> [Quoted text]:
Обсуждение: Bottlenecks with large number of relation segment files

Поиск
Список
Период
Сортировка

Bottlenecks with large number of relation segment files

От
Amit Langote
Дата:
Hello,

I am looking the effect of having large number of relation files under
$PGDATA/base/ (for example, in cases where I choose lower segment size
using --with-segsize). Consider a case where I am working with a large
database with large relations, for example a database similar in size
to what "pgbench -i -s 3500" would be.

May the routines in fd.c become bottleneck with a large number of
concurrent connections to above database, say something like "pgbench
-j 8 -c 128"? Is there any other place I should be paying attention
to?

--
Amit Langote


Re: Bottlenecks with large number of relation segment files

От
KONDO Mitsumasa
Дата:
Hi Amit,

(2013/08/05 15:23), Amit Langote wrote:
> May the routines in fd.c become bottleneck with a large number of
> concurrent connections to above database, say something like "pgbench
> -j 8 -c 128"? Is there any other place I should be paying attention
> to?
What kind of file system did you use?

When we open file, ext3 or ext4 file system seems to sequential search inode for
opening file in file directory.
And PostgreSQL limit FD 1000 per process. It seems too small.
Please change src/backend/storage/file/fd.c at "max_files_per_process = 1000;"
If we rewrite it, We can change limit of FD per process. I have already created
fix-patch about this problem in postgresql.conf, and will submit next CF.

> [Directive 1]:
Answer these questions about the thread on relation segment files:
(a) Which build option does Amit Langote name for choosing a lower segment size?
(b) Which pgbench command does he use to describe the size of the database?
(c) How many file descriptors per process does KONDO Mitsumasa say PostgreSQL allows?
The listing has no connection to the thread about relation segment files.

> [Records for this exercise]:
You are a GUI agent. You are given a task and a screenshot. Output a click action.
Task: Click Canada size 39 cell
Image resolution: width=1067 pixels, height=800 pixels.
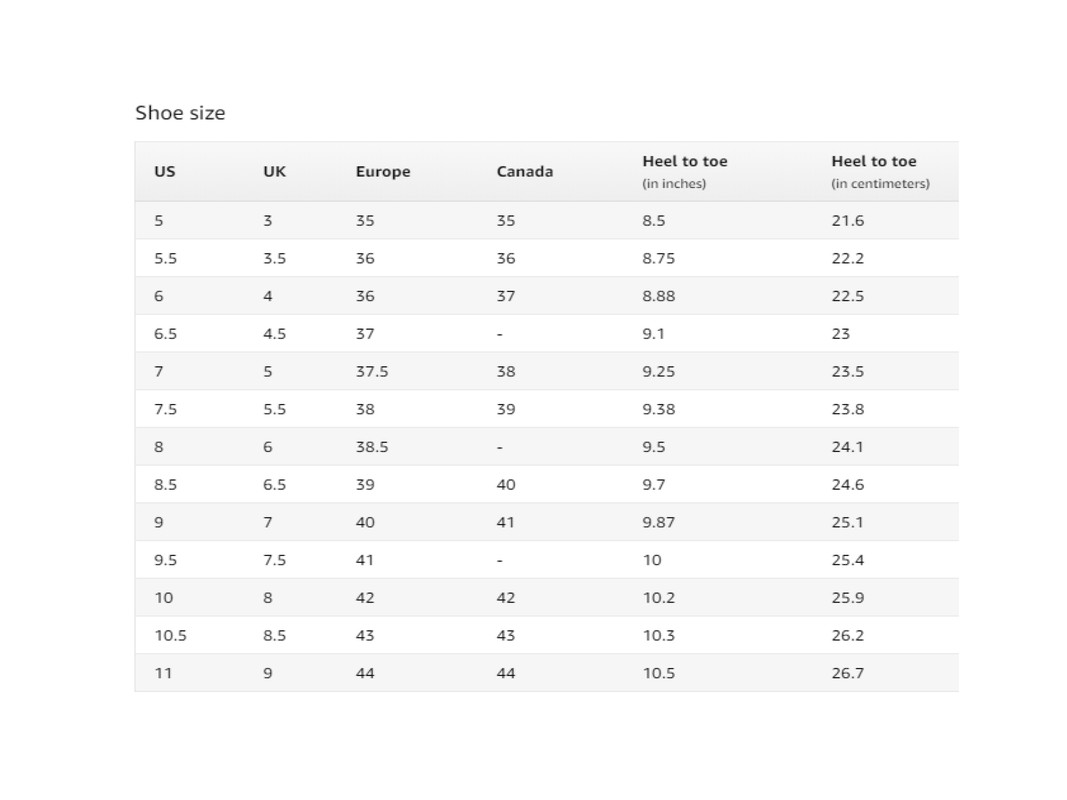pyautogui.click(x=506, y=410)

...

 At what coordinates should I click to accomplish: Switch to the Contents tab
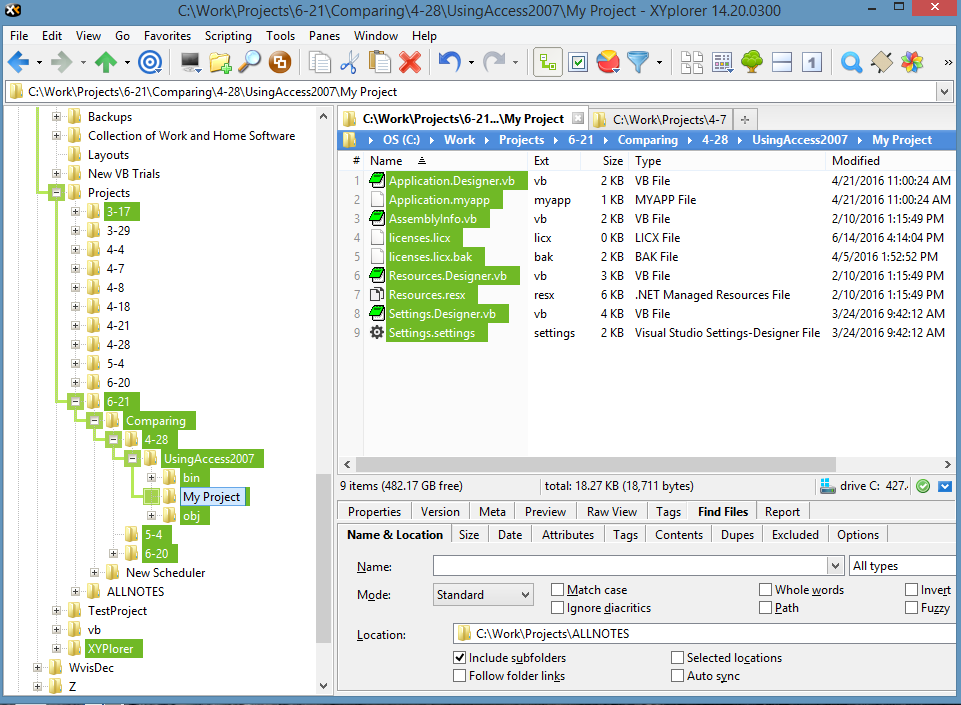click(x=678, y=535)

> [Directive 2]: In the listing, reproduce the part that opens with the line containing "At what coordinates" and closes with the line containing "click(x=678, y=535)", substituting "Move" for "Switch" and changing nothing else. Omit the pictures.

> [Exercise output 1]:
(a) --with-segsize
(b) "pgbench -i -s 3500"
(c) 1000

> [Exercise output 2]:
 At what coordinates should I click to accomplish: Move to the Contents tab
click(x=678, y=535)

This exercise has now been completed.